In-Context Bias Propagation in LLM-Based Tabular Data Generation

Large Language Models (LLMs) are increasingly used for synthetic tabular data generation through in-context learning (ICL), offering a practical solution for data augmentation in data scarce scenarios. While prior work has shown the potential of LLMs to improve downstream task performance through augmenting underrepresented groups, these benefits often assume access to a subset of unbiased in-context examples, representative of the real dataset. In real-world settings, however, data is frequently noisy and demographically skewed. In this paper, we systematically study how statistical biases within in-context examples propagate to the distribution of synthetic tabular data, showing that even mild in-context biases lead to global statistical distortions. We further introduce an adversarial scenario where a malicious contributor can inject bias into the synthetic dataset via a subset of in-context examples, ultimately compromising the fairness of downstream classifiers for a targeted and protected subgroup. Finally, we evaluate mitigation strategies based on preprocessing in-context examples, demonstrating that while such interventions can attenuate disparity, the inherent sensitivity of LLMs to adversarial prompts remains a persistent challenge. Our findings highlight a critical new vulnerability in LLM-based data generation pipelines within sensitive domains.

💡 Research Summary

This paper investigates a previously under‑explored vulnerability of large language model (LLM)‑based synthetic tabular data generation: the propagation of statistical bias from the in‑context learning (ICL) examples into the generated dataset and downstream classifiers. While prior work has shown that LLMs can augment scarce data and improve performance for under‑represented groups, those studies assume that the few demonstration examples supplied in the prompt are unbiased and i.i.d. with respect to the true data distribution. In practice, data sources are often noisy, demographically skewed, or dynamically retrieved, violating this assumption.

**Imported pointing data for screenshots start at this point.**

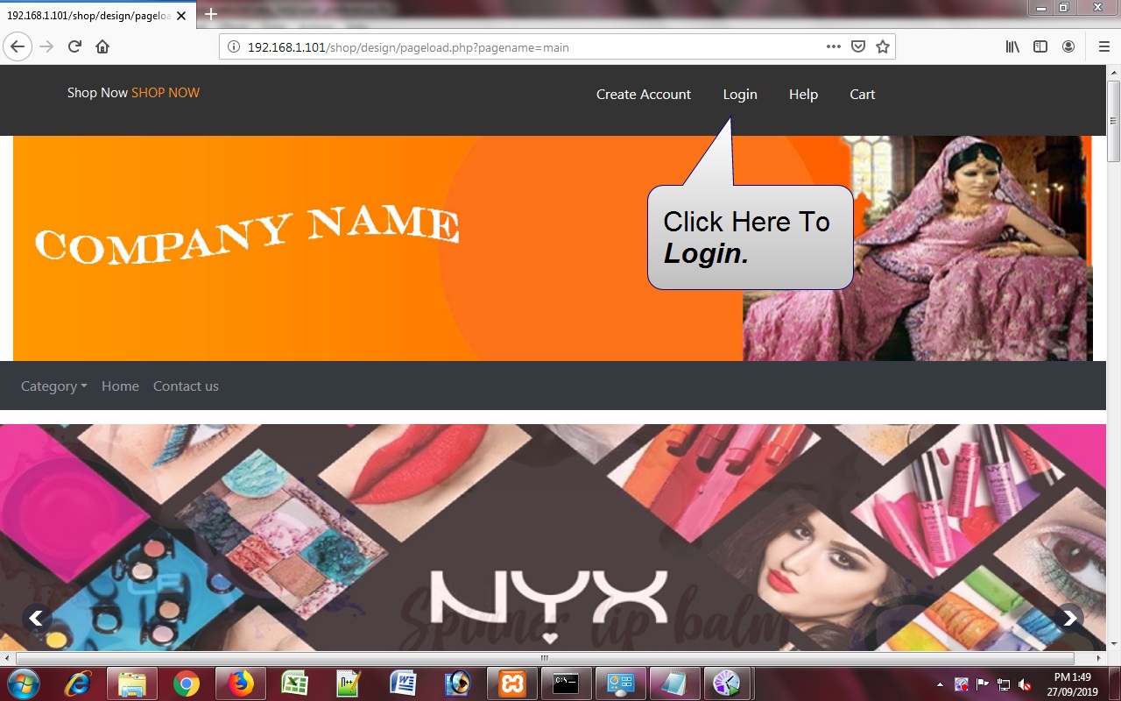
Task: Click the Firefox Home icon
Action: click(x=102, y=46)
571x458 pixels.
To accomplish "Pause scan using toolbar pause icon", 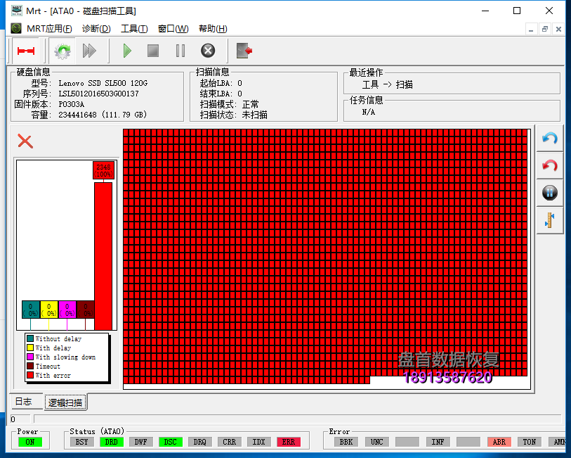I will click(181, 51).
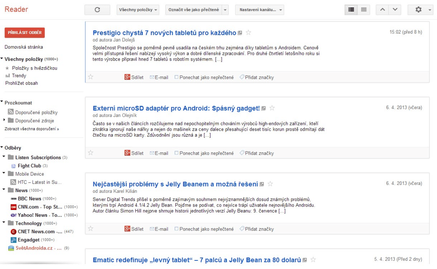Star the Prestigio tablets article title

249,33
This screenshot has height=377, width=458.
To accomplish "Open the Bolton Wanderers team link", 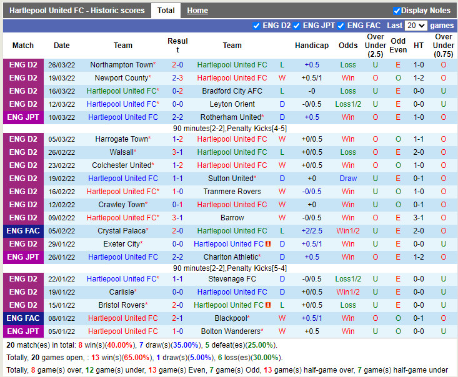I will (x=231, y=331).
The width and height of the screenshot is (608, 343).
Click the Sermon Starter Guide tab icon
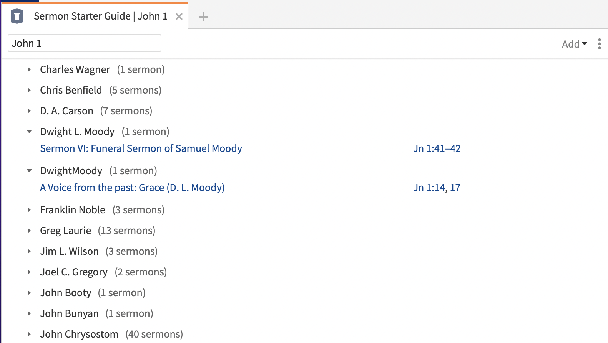17,16

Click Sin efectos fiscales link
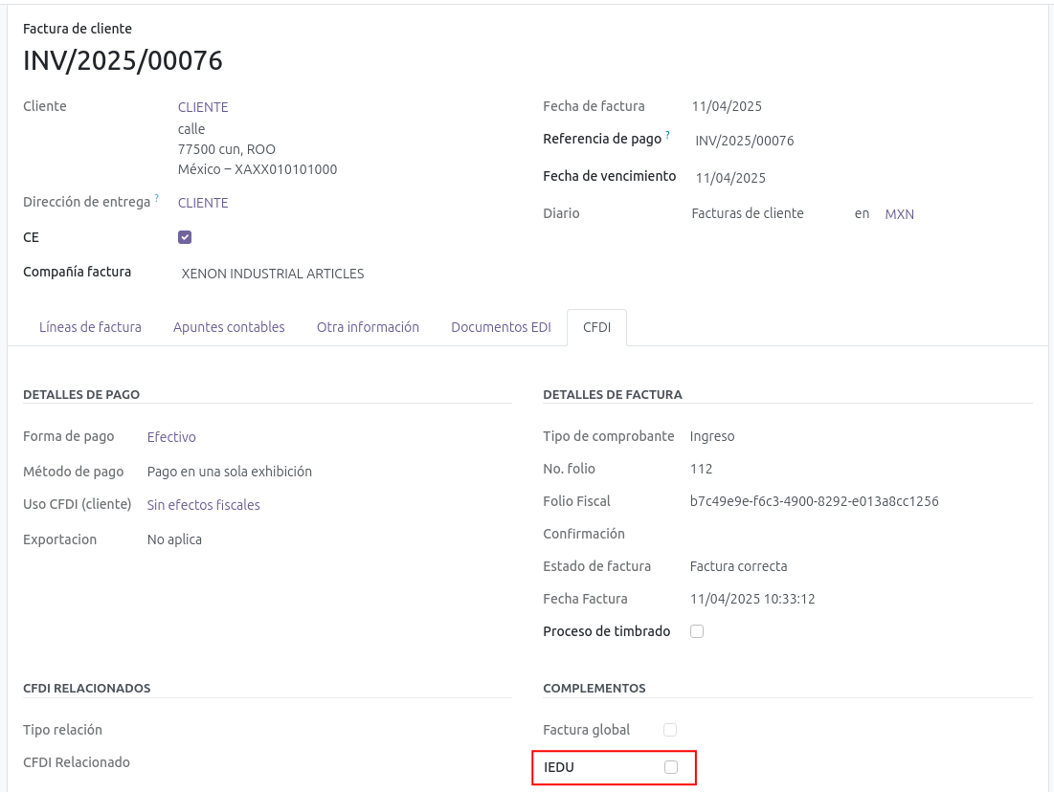(203, 505)
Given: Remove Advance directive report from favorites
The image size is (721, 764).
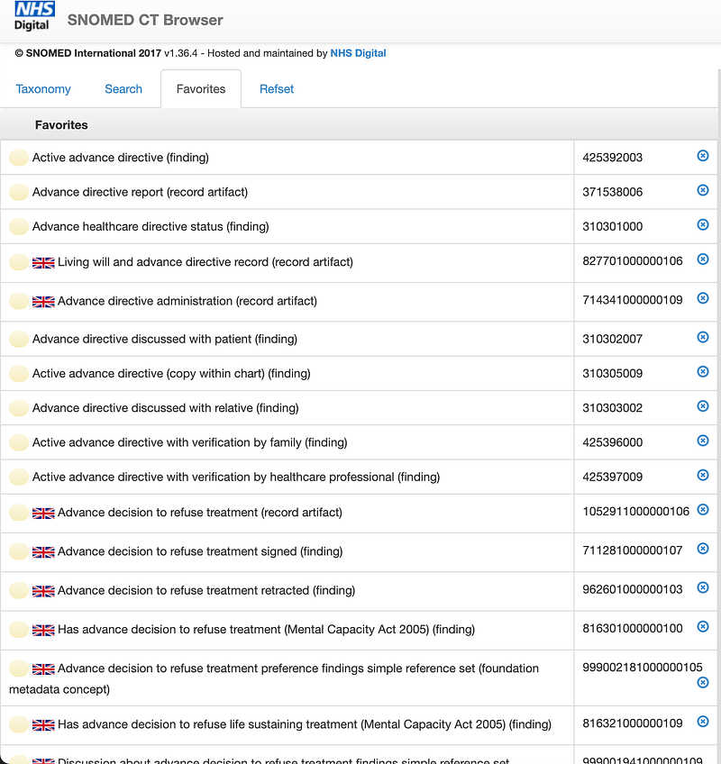Looking at the screenshot, I should click(702, 190).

The authors conduct a systematic empirical study using four open‑source LLMs ranging from 8 B to 70 B parameters, prompting them with varying numbers of in‑context examples (k = 20–100) drawn from real‑world fairness‑focused datasets (Adult, COMPAS, Diabetes, Thyroid). They introduce controlled bias into a fraction π of the prompt examples, ranging from marginal (single protected attribute) to conditional (protected attribute correlated with the label) and intersectional (joint sub‑group) distortions. For each setting they generate 5 000 synthetic rows and evaluate three dimensions: downstream utility (macro F1), distributional fidelity (total variation distance for categorical features, Jensen–Shannon divergence for numeric features), and group fairness (statistical parity difference, equalized odds, equal opportunity).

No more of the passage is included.